Here’s what else Meta’s announcement said about the new Instagram Reels availability on CTV.

“We heard that watching reels together is more enjoyable, and this test will help us learn which features make that experience work best on TV,” stated Meta in a blog.

To access Instagram on TV, users can install the app either on their Fire TV device or through the mobile app. The CTV app allows for up to five accounts for Instagram on TV to deliver personalized reels. It also allows for a separate Instagram TV account that isn’t linked to a user’s mobile profile.

On CTV, Reels will be grouped into channels personalized by interests, including new music, sports highlights, hidden travel gems, trending moments and more. Once a Reel is selected, a video feed will play automatically with full sound and without the need to scroll.

Instagram reels CTV _ Meta
Instagram on CTV.
(Meta)

Over time, Meta intends to roll out new Instagram CTV app features, such as the ability to use a mobile phone as a remote to browse, different ways to channel surf, share feeds with friends and make it easier to find favorite creators in one place.

Meta’s move could mean more TV time competition

Instagram Reels availability on CTV comes as fellow tech behemoth Google saw its YouTube platform continue to flex CTV strength in 2025, including in November when the social video platform captured 12.9% of U.S. TV time for the month. 

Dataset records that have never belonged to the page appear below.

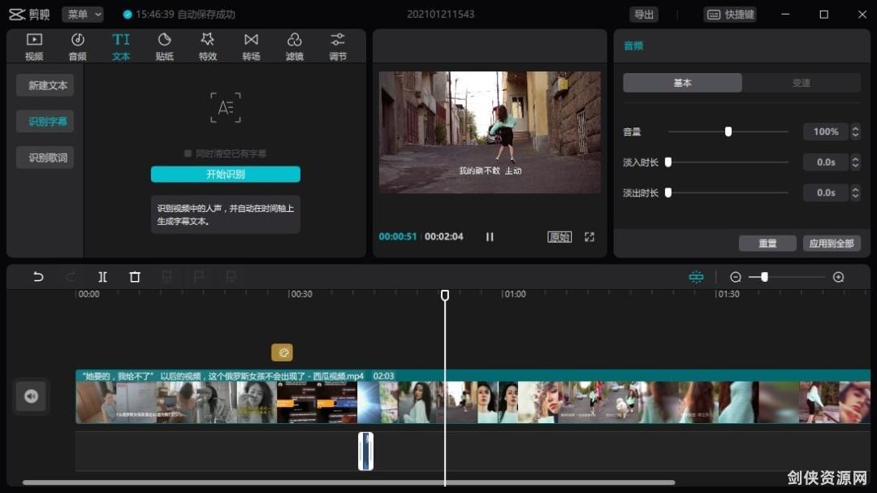Adjust the 音量 percentage stepper arrows
Viewport: 877px width, 493px height.
click(x=855, y=132)
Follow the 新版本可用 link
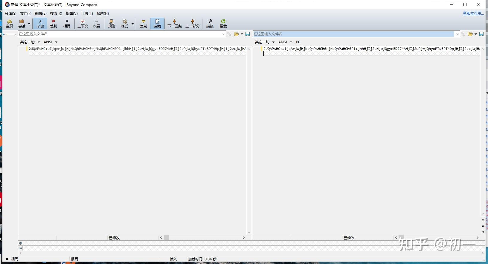Image resolution: width=488 pixels, height=264 pixels. pyautogui.click(x=473, y=13)
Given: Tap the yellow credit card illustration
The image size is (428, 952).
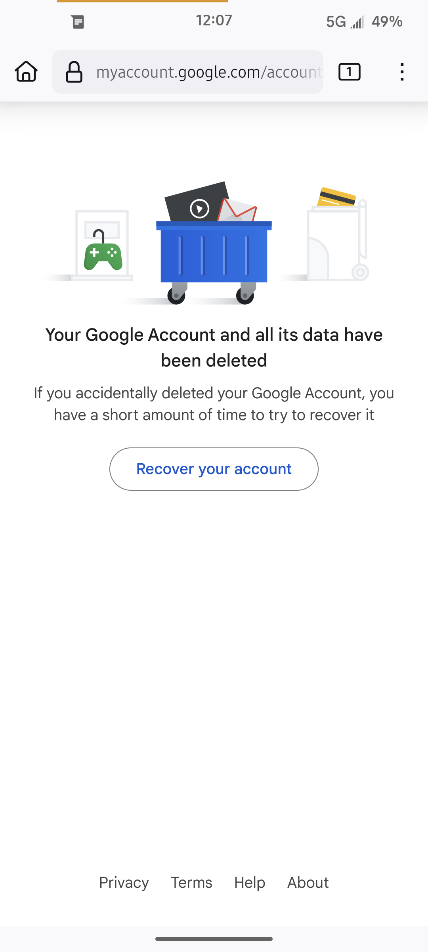Looking at the screenshot, I should pos(337,197).
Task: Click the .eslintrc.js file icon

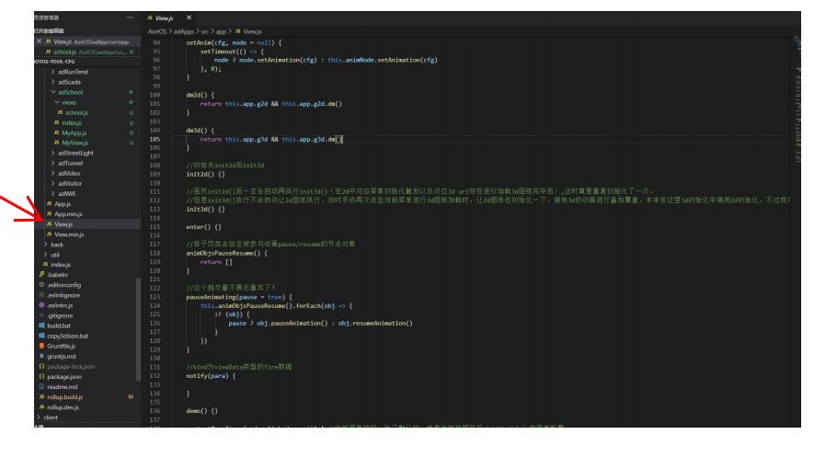Action: point(41,305)
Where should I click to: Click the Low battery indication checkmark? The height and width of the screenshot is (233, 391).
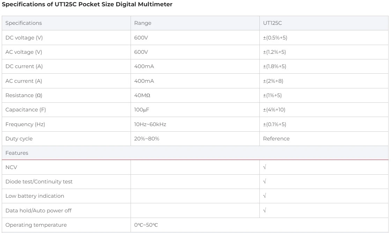pyautogui.click(x=265, y=196)
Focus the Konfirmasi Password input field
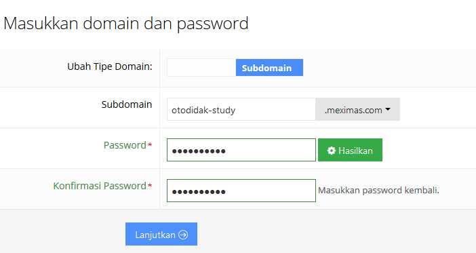Screen dimensions: 476x253 pos(241,191)
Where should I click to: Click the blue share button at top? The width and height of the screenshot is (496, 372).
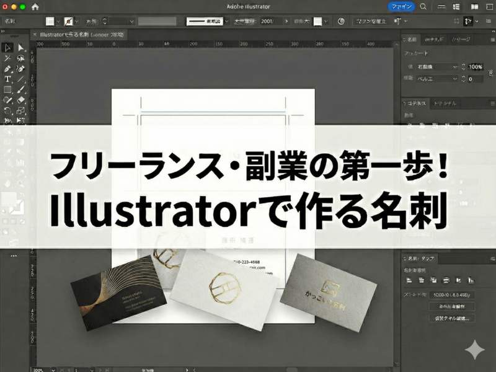(401, 7)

YouTube’s own short-form vertical video offering, Shorts, became available on CTV in 2022 and in February Google executives said 15% of Shorts viewing in the U.S. was taking place on CTV.

Wolfe Research equity analyst Peter Supino in a note to investors on Sunday wrote that although “likely off a very small base,” Google disclosed views of YouTube Shorts on CTVs grew more than 75% in 2024.

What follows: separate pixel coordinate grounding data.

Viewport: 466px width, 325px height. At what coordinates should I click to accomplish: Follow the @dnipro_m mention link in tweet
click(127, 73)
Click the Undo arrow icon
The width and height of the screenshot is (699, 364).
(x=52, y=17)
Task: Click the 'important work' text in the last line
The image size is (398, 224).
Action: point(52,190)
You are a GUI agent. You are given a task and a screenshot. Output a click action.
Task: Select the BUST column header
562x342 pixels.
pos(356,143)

The firm also noted that YouTube and FAST services like Fox’s Tubi and The Roku Channel “are chipping away at premium, long-form video, especially w/younger audiences.”

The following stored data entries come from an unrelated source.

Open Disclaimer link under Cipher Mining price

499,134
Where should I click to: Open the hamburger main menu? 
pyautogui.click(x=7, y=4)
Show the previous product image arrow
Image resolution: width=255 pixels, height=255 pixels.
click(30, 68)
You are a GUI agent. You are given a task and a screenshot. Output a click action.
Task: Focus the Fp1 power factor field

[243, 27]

And thinks the move by Meta brings one more competitor into the CTV fold for consumer time and attention – eventually possibly meaning more need for major media companies and streamers to adapt strategies.

“Over time, Reels should add to the endlessly growing ways for people to spend their TV time, hiking the pressure on Netflix, ESPN, NBC, CBS, Disney and others to expand into shorter formats [emphasis Supino’s],” wrote the analyst in a December 21 research note.

Various streamers in 2025 have been looking at different avenues to incorporate either short-form video or the creators and influencers popular on social video platforms and make them part of the content strategy.

That has been seen on a variety of FAST services like Tubi, Samsung TV Plus and others, with free streaming channels dedicated to creator content, as well as deals to offer reformatted or new original content from popular social video creators and personalities.

In a different example, the Fox One pay TV streamer is leaning into short-form content on a Shorts mobile experience to complement its new direct-to-consumer CTV app and service by the way of aggregated highlights and commentary clips for its sports and news programming.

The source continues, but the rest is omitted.